Title : A double mutant of Mycobacterium tuberculosis targeting membrane transporters CtpF and MmpL7 as a promising live-attenuated vaccine candidate
Abstract:
Tuberculosis (TB) remains the leading cause of death from a bacterial pathogen worldwide, and the limited efficacy of the century-old Mycobacterium bovis Bacillus Calmette–Guérin (BCG) vaccine underscores the urgent need for novel, rationally designed vaccines capable of inducing durable protection. Previous studies have identified the P-type ATPase CtpF as a validated attenuation target in Mycobacterium tuberculosis (Mtb), given its essential role in calcium transport, oxidative stress response, and intracellular survival. Mutants lacking ctpF display significant attenuation in both cellular and animal models, confirming its role in virulence.
Building upon this evidence, single deletion mutants, MtbH37RvΔctpF and MtbH37RvΔmmpL7, were constructed (ΔmmpL7) and characterized to assess their phenotypic and molecular features. Both mutant strains displayed phenotypic traits commonly associated with attenuation in Mtb, including changes in colony morphology, reduced surface hydrophobicity, and alterations in the composition of cell envelope lipids—particularly in PDIMs, TDMs, and PIMs, the first two being well-recognized virulence factors.
These findings guided the rational construction of a double mutant, MtbH37RvΔctpFΔmmpL7, devoid of antibiotic resistance markers and preserving the secretion of ESAT-6 and CFP-10, two major immunomodulatory antigens essential for host immune recognition. The combination of reduced virulence, cell envelope remodelling, and maintenance of major immunomodulatory antigens highlights the MtbH37RvΔctpFΔmmpL7 strain as a promising candidate for next-generation live-attenuated vaccine against TB.

**PROBLEM:**
Copy from the abstract on the tuberculosis vaccine candidate, from "Building upon this" up to and including "well-recognized virulence factors.".

**INFORMATION SUPPLIED:**
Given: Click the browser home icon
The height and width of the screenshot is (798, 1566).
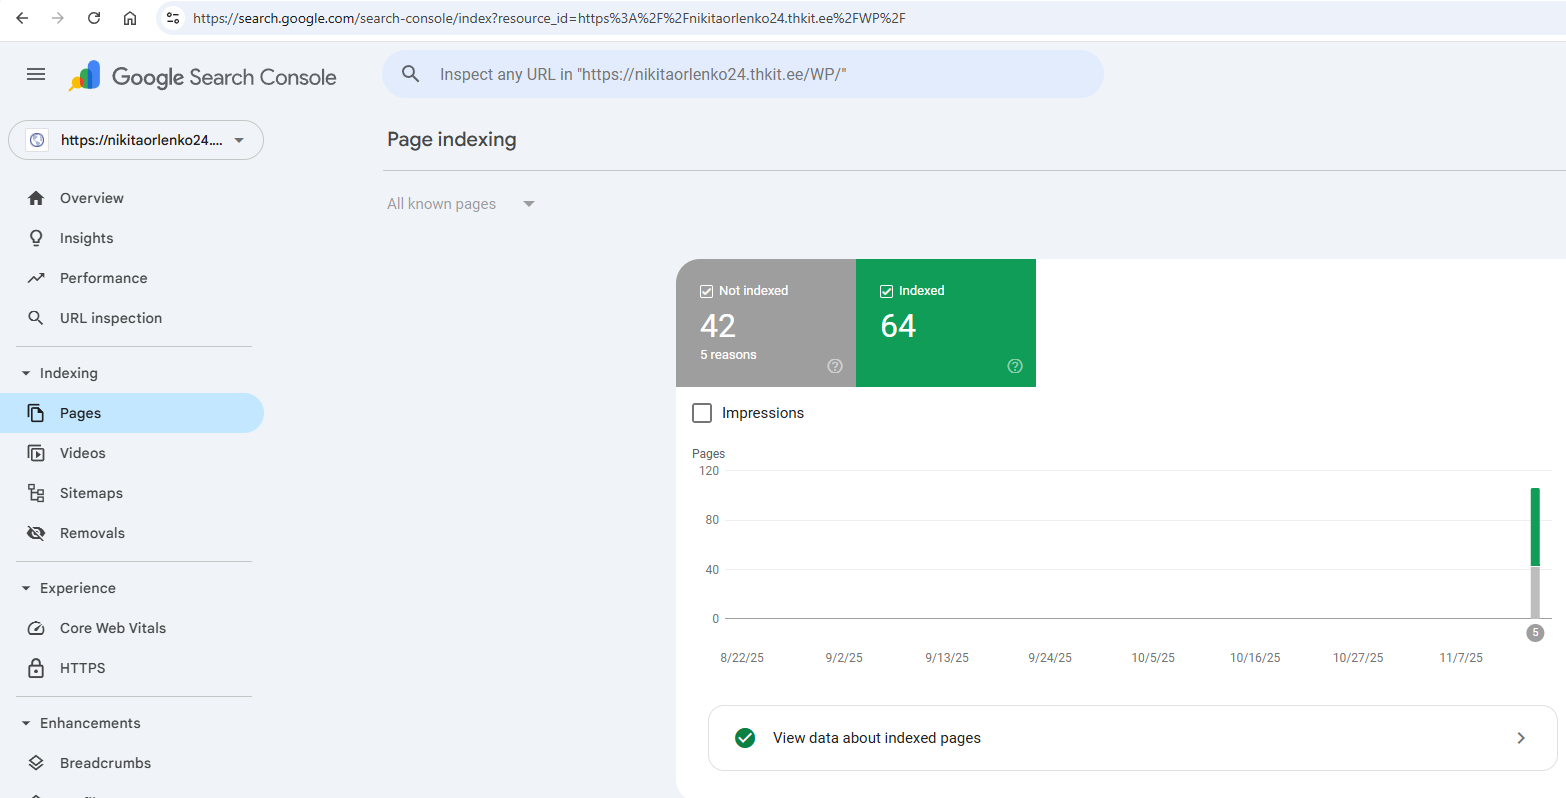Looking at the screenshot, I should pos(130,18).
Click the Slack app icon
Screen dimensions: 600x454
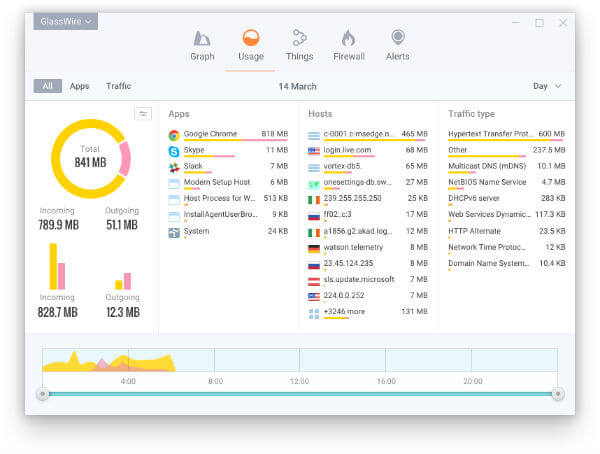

**TASK SOLUTION:**
Building upon this evidence, single deletion mutants, MtbH37RvΔctpF and MtbH37RvΔmmpL7, were constructed (ΔmmpL7) and characterized to assess their phenotypic and molecular features. Both mutant strains displayed phenotypic traits commonly associated with attenuation in Mtb, including changes in colony morphology, reduced surface hydrophobicity, and alterations in the composition of cell envelope lipids—particularly in PDIMs, TDMs, and PIMs, the first two being well-recognized virulence factors.